Eduardo Pinheiro, Wolf-Dietrich Weber, and Luiz André Barroso from Google in their paper Failure Trends in a Large Disk Drive Population have interesting results with respect to the factors that influence disk failures. In their study they found that there was no correlation between disk failure rates and utilization, environmental conditions such as temperature, or age. This means that high disk utilization or age of the disk have no significant impact on the probability that it will fail. They did find a strong correlation between manufacturer/model and failure rates. Basically you get what you pay when you talk about disk reliability. Given that disks in general arrive in large batches you may want to take care with how you deploy these disks as you want to reduce the impact of these strong failure correlations.
The only exception to the lack of correlation was that infant mortality rate for disks showed a correlation with high utilization: if a new disk is really crappy you can detect this by putting a high load on it.

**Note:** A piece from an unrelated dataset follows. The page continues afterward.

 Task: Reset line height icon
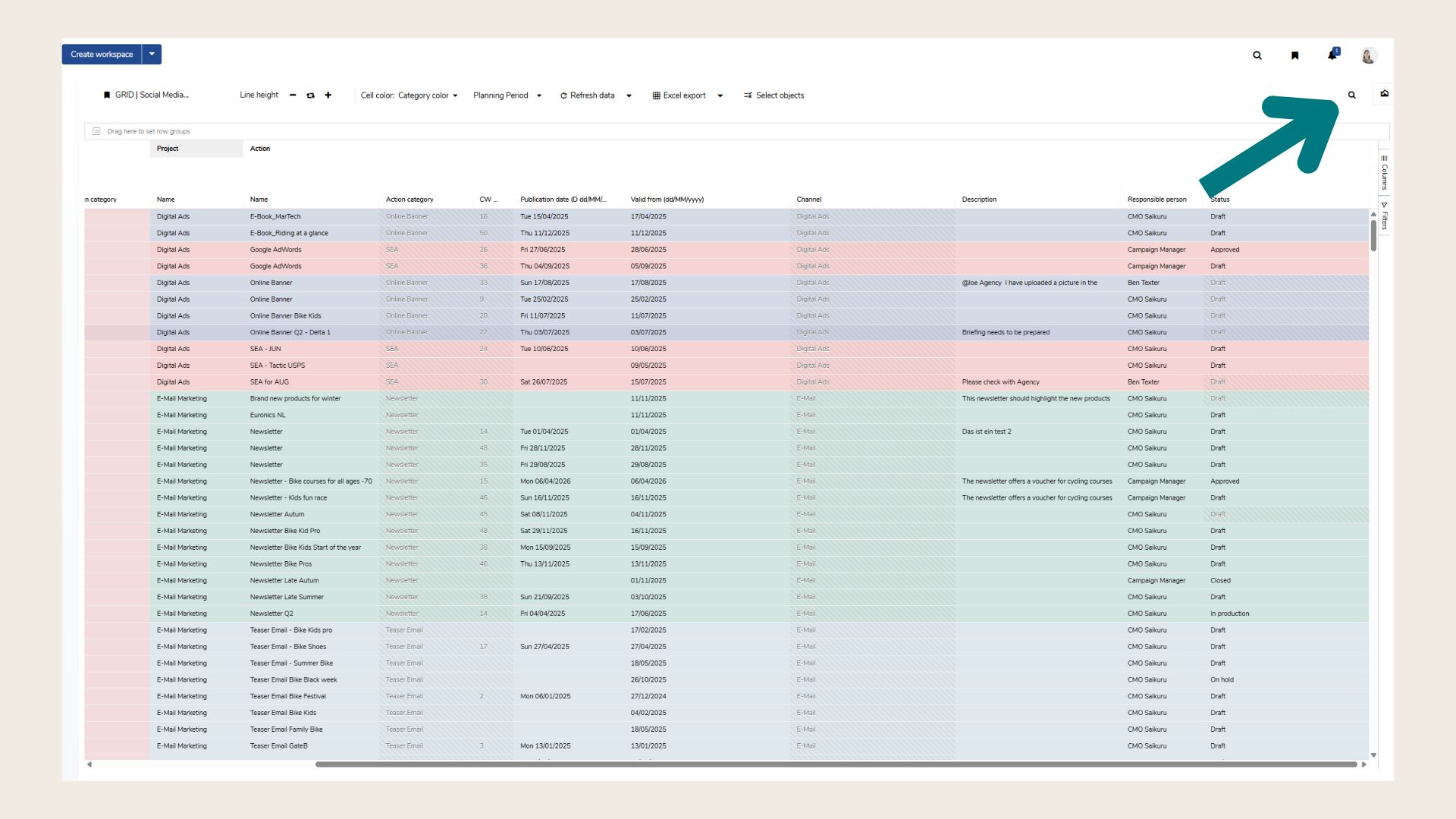(310, 96)

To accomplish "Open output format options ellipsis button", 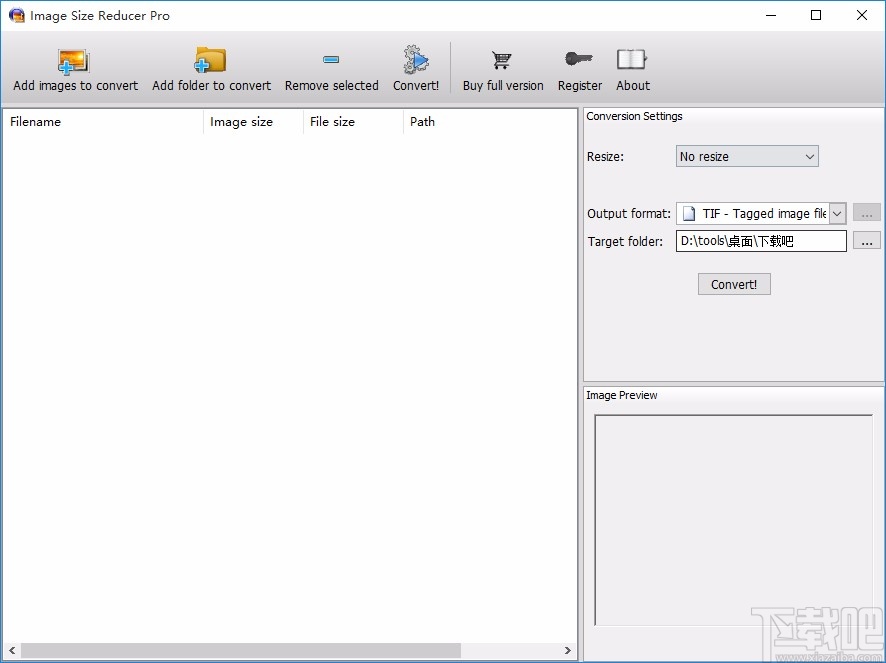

This could motivate a longer burn-in period to weed these bad disks out. The paper then goes into an interesting discussion of whether SMART parameters can be used as a predictor of impeding disk failure.
Both papers report disk failure rates in the 6%-10% range: in a datacenter with about 100,000 disks you will need to replace up to between 6,000 and 10,000 disks per year. And these rates will only go up as you want to become more cost effective. The failure rates and the reported failure correlations are very important to take into account when you're building cost effective reliable storage for your applications.
(BTW you’re better of letting somebody else worry about all of this, so store your data in S3 :-))